Switzerland leads 69 nations in digital competitiveness

Switzerland leads 69 nations in digital competitiveness

Switzerland leads 69 nations in digital competitiveness

Now in its ninth year, the 2025 IMD World Digital Competitiveness Ranking measures the capacity and readiness of 69 economies to adopt and explore digital technologies as a key driver for economic transformation in business, government, and wider society.

Based on a mixture of hard data and survey replies from business and government executives, the ranking help governments and companies to understand where to focus their resources and what best practices might be when embarking or building upon on digital transformation.

Switzerland secures the top spot in the 2025 WDCR, driven by its world-leading performance in the Knowledge factor, where it maintains first position, and a significant three-position jump in the Future Readiness factor to second place. While its Technology factor ranking saw a slight decline of three positions to seventh, the country’s overall profile remains exceptionally strong and balanced. At the sub-factor level, Switzerland demonstrates leading performance in Talent (second), Training & Education (fifth), and Business Agility (third). Its ascent in Future Readiness is underpinned by improvements across its components, showcasing a society and business environment that is highly prepared for digital transformation.

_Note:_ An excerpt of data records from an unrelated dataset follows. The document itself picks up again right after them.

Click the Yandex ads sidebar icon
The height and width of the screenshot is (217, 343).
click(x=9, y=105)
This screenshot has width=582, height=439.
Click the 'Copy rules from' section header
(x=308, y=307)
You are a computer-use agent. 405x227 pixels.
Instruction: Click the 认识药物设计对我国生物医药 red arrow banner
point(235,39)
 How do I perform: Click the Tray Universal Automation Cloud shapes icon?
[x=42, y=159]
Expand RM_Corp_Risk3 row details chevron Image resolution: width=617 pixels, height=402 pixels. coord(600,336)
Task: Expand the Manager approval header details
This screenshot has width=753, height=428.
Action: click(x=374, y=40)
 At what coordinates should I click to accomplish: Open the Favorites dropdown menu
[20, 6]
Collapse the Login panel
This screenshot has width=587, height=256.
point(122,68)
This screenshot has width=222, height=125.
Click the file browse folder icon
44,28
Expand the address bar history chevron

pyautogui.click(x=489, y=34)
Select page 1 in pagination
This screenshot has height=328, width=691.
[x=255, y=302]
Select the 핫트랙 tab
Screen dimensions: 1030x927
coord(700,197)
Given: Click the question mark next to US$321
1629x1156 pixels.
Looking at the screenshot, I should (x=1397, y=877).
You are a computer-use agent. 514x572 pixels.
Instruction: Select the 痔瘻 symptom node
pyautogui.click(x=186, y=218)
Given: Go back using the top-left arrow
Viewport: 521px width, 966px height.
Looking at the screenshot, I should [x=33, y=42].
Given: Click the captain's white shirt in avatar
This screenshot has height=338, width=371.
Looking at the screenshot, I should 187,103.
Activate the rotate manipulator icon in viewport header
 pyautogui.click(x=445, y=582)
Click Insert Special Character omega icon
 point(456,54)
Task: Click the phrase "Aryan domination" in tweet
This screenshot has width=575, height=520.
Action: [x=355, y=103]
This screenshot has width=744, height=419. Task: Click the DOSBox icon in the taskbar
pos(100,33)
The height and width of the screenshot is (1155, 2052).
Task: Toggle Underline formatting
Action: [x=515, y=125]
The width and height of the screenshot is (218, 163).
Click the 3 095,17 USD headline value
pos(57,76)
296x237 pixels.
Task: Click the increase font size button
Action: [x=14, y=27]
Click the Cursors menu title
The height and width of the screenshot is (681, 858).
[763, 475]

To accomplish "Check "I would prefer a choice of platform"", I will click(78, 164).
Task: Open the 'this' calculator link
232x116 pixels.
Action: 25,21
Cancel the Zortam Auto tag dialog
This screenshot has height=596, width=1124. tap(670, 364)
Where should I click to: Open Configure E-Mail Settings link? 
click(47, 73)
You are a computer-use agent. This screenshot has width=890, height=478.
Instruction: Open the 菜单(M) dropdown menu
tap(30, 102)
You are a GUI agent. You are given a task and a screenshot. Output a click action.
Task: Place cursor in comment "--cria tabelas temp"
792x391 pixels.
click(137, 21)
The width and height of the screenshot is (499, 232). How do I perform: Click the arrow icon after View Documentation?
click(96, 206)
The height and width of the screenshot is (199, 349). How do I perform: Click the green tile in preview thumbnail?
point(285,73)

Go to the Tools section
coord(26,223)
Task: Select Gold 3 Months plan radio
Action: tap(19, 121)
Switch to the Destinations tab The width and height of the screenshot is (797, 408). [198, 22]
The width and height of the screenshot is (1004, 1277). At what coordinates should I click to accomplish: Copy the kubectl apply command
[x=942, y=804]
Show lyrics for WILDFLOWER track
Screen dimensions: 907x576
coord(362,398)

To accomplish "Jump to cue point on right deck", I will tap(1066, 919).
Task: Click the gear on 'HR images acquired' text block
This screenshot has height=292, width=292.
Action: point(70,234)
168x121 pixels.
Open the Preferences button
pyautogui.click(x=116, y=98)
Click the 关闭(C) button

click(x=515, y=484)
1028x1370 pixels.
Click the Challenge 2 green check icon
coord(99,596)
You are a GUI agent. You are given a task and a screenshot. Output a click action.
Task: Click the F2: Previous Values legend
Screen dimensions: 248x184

Switzerland’s key strengths are deeply embedded in its human capital and institutional quality. It ranks first globally for the quality of employee training, the effectiveness of its scientific research legislation, its robust intellectual property rights, and its unparalleled capacity for knowledge transfer between companies and universities. However, the slight dip in the Technology factor can be attributed to relative declines in the Regulatory Framework (seventh, down from second) and Capital (15th, down from 11th) sub-factors. Specific areas for improvement include enforcing contracts, where Switzerland ranks 40th, and the penetration of wireless broadband, where it places a surprisingly low 55th.

Switzerland advanced one position from the 2024 edition. It is followed by the US, which makes a significant leap of two positions to claim second place, and Singapore, which moves down two spots to complete this year’s podium. Hong Kong SAR continues its ascent, gaining three positions to rank fourth, while Denmark slips two places to fifth. The Netherlands shows a solid improvement, moving up two positions to sixth overall. A notable new entrant to the top 10 is Canada, which jumps an impressive six positions to rank seventh. Sweden, however, experiences a decline, dropping three spots to eighth. The United Arab Emirates also enters the top 10 for the first time, climbing two positions to ninth. Finally, Taiwan (Chinese Taipei) moves down one position to complete the top 10. Korea Republic (previously sixth) and Norway (previously 10th) drop out of the top 10 in 2025, losing nine and three positions, respectively.

Trade-war led uncertainty

Leaders everywhere are navigating the unpredictability of AI, talent flows, and regulatory developments, and these three economies prove that world-class infrastructure and talent pools are currently adequate mechanisms to rely on.

And yet, their glory is likely unsustainable amid today’s trade-war-led uncertainty, which is placing significant pressure on digital competitiveness at both the national and firm levels.

Amid 2025’s global context of trade fragmentation and AI pervasiveness, senior executives and government officials alike must fully understand which economies and industries are most successfully addressing today’s myriad digital challenges – and why.

Such information is key to informing partnership strategies, investment decisions, and talent development priorities and can be accessed via the WDCR’s full 2025 report.

Four important sectoral trends

In it, four sectoral trends are identified as instrumental for digital policies in the making, based on responses to 21 survey questions from 6,000 senior executives worldwide. They are:

(1) Infrastructure-intensive industries are outperforming expectations.

(2) Knowledge-based sectors are underperforming, despite their strategic importance.

(3) A lack of venture capital availability is a cross-industry constraint.

(4) Governance frameworks are hit and miss, industry-wide.

The report also helps companies and governments navigate the repercussions of trade tensions on policy by breaking matters down into five key areas: market access and expansion, access to technology, regulatory environment, innovation and R&D, and talent acquisition and retention.